The key to intellectually disarming these religious extremist parties lies at the core of the religious view they seem to hold. There’s no “us vs them”, only “Imago Deu”. A lot of the modern Christian parties are but a pagan version of their teachings, masked through Christian Language. Something people on the left would know if they weren’t so afraid of actually engaging with religion. Instead, extremist parties abandon the principles upon which their religion was built, with major hypocrisy and an intellectual immunity created by their adversaries.
The left is not, however, free from responsibility. They’ve proudly rejected the Christian moral foundations of equality and liberalism as rational things, and they’ve started to treat freedom in a pure rational way, with any kind of moral basis. Equality was no longer a moral insight but social engineering. Institutions no longer carry morality, only functionality. The rhetoric of equality was kept, but the moral soil upon which it grows was left to die.
So, when you have left-wing ideologies denying institutional morality and right-wing ideologies destroying the morality of individual equality, what do you get? The cultural reality of Europe in 2025.
To this seemingly impossibility of harmonizing both Christianity and Secularism, Siedentop calls a “civil war”. Religious belief seems to be incompatible with “godless secularism”, even if the former led to the latter. As the population in Europe increases through massive immigration, the set of European beliefs starts to change, which is bound to create changes in our institutions.
Contrary to Christian-derived religious beliefs, Islam promotes the Shariah Law, a moral-legal tradition that aims to replace the laws of the nation-state, leading the people towards God. Of course, this is not uniformly applied; different muslim countries have a selective incorporation of these principles. It is, however, a different cultural ruleset that seems to “sit uneasily with secularism”.
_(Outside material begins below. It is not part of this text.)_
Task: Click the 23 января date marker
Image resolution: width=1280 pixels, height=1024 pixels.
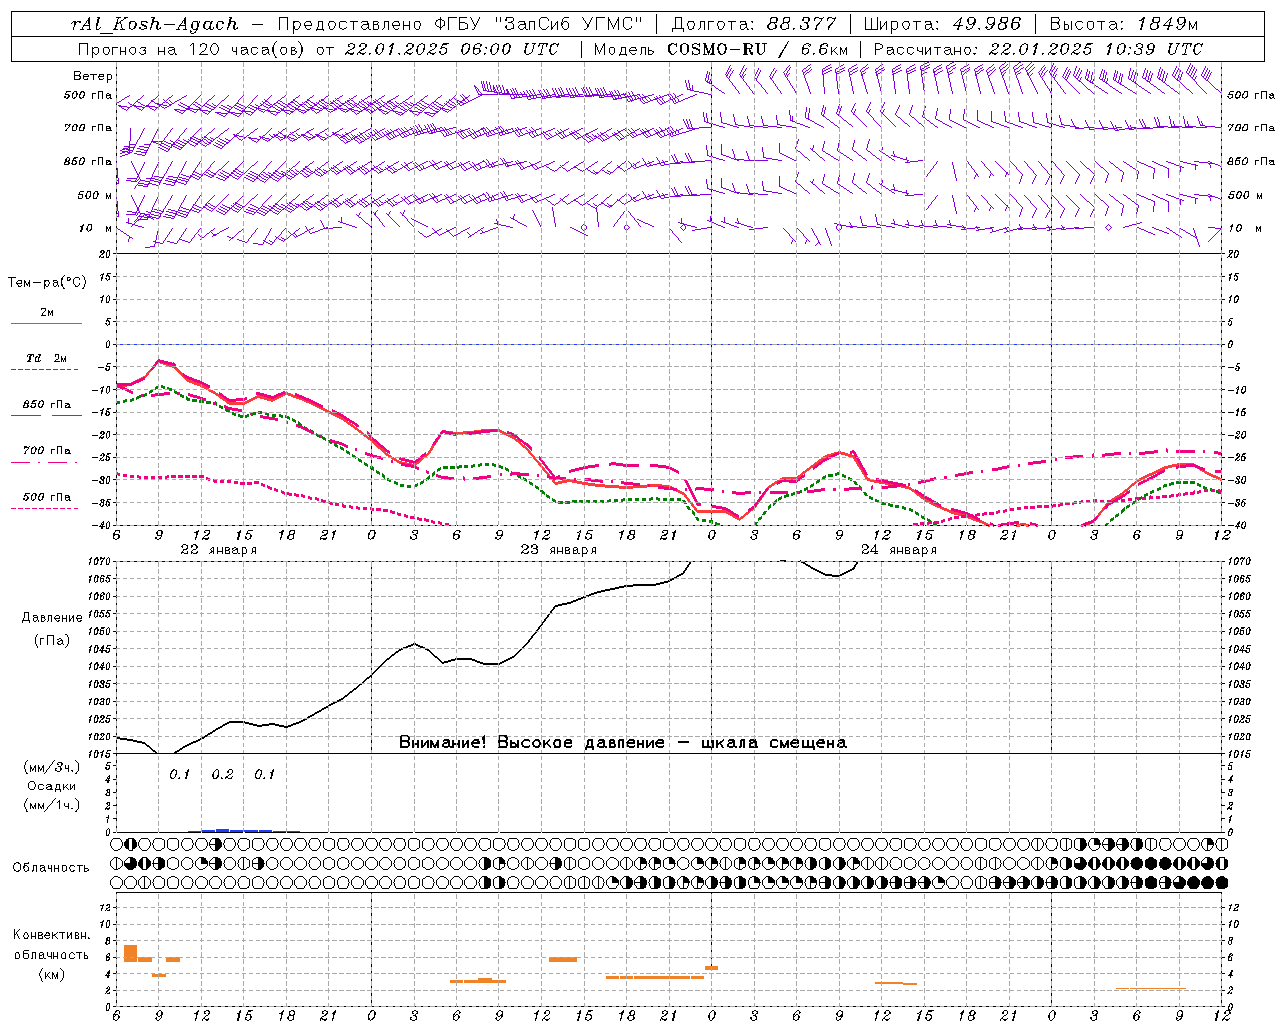Action: point(558,550)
This wouldn’t be a problem if we had stronger institutions, willing to take in people because they were grounded in moral equality and individual freedom. But they’re not. The sense of balance is no longer present for people because institutions no longer create civic identity, citizens no longer feel represented, and the whole European Union feels bureaucratic. National identities, rooted in self-government, a principle of freedom, were lost, creating the illusion that the only possible alternative is extreme nationalism. It’s not.
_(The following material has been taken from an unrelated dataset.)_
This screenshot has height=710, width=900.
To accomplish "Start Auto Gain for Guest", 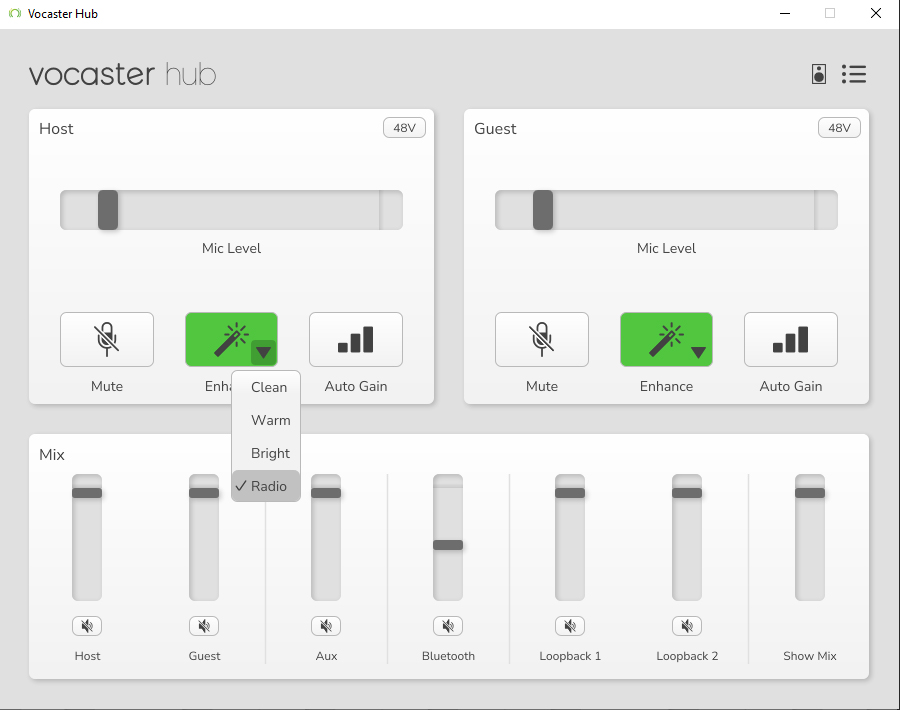I will click(791, 340).
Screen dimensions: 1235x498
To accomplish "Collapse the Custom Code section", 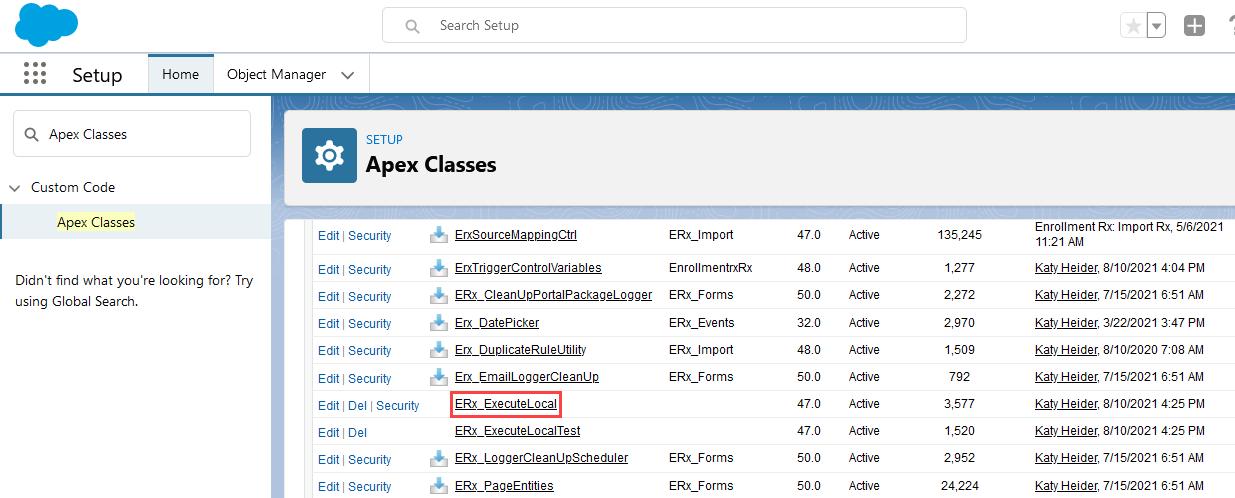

It’s also important to consider that taking migrants because “we need them for the economy”, albeit necessary, is morally wrong. We should take them because they are individuals, people. But if we lack a moral creed in the institutions that govern us, assuming that the integration will happen naturally, then we find ourselves in a disequilibrium. To be bold and blind enough to say that integration doesn’t need to happen is to step on the same river of nonsense as those who claim that integration is impossible. Immigration is compatible with our liberal system when newcomers can meet us on equal levels of liberty. This should be common sense. It’s not about different cultures but the foundational blocks that have built our society.
Norbert Elias mentions that Europeans often assume that the social norms that allowed our continent to thrive were “natural” to us, but they’re the result of a fragile outcome of historical and cultural contexts. To think that we can keep Liberalism without making a moral effort to support it is to wish upon its collapse. Only through the recovery of true, individual liberalism can we integrate new people, resist tribalism, and restore freedom.
If that which we take for granted demands discomfort for both sides of the political aisle, it can only mean that we’re walking towards the right path.